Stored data
+ + + + +
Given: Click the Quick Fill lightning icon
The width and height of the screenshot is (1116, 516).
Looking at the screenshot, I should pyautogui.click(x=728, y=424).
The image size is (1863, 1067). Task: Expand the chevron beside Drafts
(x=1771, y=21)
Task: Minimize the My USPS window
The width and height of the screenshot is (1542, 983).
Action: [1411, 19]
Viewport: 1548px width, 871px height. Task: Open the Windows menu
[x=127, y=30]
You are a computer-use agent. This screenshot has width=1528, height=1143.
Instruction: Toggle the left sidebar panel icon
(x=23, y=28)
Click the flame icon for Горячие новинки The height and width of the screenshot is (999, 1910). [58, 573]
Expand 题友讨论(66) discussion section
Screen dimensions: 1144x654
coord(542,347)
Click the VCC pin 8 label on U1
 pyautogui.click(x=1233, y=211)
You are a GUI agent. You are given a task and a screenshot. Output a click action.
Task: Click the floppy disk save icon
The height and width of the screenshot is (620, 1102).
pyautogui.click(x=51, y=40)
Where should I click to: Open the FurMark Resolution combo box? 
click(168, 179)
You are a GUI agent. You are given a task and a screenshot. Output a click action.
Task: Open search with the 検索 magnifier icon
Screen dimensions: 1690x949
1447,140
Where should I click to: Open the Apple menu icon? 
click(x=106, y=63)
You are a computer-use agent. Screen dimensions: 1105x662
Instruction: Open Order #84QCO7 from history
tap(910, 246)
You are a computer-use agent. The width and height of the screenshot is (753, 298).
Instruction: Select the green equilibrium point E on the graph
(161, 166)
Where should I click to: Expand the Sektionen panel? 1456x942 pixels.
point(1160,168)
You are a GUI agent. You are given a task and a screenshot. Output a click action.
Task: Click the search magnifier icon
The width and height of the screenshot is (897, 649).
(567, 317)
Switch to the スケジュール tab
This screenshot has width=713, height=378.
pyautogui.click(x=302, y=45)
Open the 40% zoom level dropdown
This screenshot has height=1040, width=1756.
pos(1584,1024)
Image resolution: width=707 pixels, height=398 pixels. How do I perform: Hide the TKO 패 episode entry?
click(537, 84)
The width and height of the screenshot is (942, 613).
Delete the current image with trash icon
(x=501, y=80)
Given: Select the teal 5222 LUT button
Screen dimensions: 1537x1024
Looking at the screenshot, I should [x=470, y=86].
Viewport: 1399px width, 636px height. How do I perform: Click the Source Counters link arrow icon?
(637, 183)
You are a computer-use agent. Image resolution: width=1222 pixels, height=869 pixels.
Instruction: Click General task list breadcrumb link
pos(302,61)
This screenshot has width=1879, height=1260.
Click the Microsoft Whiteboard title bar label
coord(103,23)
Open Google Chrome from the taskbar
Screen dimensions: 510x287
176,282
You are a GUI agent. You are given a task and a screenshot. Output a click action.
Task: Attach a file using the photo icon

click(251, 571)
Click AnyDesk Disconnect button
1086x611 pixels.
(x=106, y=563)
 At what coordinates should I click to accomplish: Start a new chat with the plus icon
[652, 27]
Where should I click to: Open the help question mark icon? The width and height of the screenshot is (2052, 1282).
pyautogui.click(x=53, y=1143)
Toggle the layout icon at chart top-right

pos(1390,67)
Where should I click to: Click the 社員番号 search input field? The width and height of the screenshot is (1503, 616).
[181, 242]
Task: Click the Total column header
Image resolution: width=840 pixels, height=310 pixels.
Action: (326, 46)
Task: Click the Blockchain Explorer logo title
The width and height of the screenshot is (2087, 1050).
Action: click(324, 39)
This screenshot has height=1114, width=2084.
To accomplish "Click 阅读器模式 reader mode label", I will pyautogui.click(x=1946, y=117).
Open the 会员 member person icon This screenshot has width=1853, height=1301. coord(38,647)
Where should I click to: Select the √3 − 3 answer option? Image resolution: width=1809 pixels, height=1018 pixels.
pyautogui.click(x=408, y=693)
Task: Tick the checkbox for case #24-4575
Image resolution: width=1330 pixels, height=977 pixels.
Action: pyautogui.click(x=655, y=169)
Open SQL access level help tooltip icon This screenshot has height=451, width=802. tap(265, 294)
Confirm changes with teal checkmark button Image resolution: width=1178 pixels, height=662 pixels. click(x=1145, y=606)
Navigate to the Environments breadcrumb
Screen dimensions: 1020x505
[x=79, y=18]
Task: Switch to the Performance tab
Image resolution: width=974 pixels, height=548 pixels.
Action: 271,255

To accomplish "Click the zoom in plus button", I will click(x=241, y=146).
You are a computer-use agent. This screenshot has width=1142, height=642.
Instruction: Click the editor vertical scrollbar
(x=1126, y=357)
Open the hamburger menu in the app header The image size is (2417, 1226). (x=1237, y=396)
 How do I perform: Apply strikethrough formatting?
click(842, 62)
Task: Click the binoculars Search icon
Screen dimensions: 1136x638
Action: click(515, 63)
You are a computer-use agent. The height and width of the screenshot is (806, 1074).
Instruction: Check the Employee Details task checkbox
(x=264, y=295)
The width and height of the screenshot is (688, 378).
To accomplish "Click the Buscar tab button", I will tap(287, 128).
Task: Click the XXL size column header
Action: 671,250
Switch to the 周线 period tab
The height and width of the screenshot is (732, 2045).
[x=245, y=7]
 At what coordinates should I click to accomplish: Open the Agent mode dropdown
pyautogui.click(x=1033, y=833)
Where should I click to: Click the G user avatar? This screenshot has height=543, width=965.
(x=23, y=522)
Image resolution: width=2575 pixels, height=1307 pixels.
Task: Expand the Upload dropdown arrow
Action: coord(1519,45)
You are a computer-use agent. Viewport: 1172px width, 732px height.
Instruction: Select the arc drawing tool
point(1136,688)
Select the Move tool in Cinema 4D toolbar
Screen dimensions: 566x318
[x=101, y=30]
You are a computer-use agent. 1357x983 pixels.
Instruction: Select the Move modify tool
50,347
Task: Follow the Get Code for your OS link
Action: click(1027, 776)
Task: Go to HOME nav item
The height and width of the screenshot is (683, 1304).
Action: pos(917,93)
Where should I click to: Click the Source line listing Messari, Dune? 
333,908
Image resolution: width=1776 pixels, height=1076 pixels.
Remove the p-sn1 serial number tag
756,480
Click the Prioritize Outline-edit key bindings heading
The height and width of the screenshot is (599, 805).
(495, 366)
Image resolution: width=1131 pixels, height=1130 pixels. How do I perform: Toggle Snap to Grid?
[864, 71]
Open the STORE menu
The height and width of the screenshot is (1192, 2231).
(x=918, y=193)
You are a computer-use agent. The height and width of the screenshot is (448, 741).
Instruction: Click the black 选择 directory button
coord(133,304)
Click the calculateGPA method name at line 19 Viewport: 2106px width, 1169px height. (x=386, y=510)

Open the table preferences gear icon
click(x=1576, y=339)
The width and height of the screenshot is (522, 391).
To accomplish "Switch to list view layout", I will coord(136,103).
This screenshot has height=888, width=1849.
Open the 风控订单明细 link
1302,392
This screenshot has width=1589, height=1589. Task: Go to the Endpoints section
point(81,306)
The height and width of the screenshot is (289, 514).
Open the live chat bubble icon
+ + + + +
• _Instructions for the task_
Lines to set down from above: the line with "Image resolution: width=840", the line with "This screenshot has height=1114, width=2084.", and every line between, each exactly as written.

• _Problem solution_
Image resolution: width=840 pixels, height=310 pixels.
Action: (326, 46)
Task: Click the Blockchain Explorer logo title
The width and height of the screenshot is (2087, 1050).
Action: click(324, 39)
This screenshot has height=1114, width=2084.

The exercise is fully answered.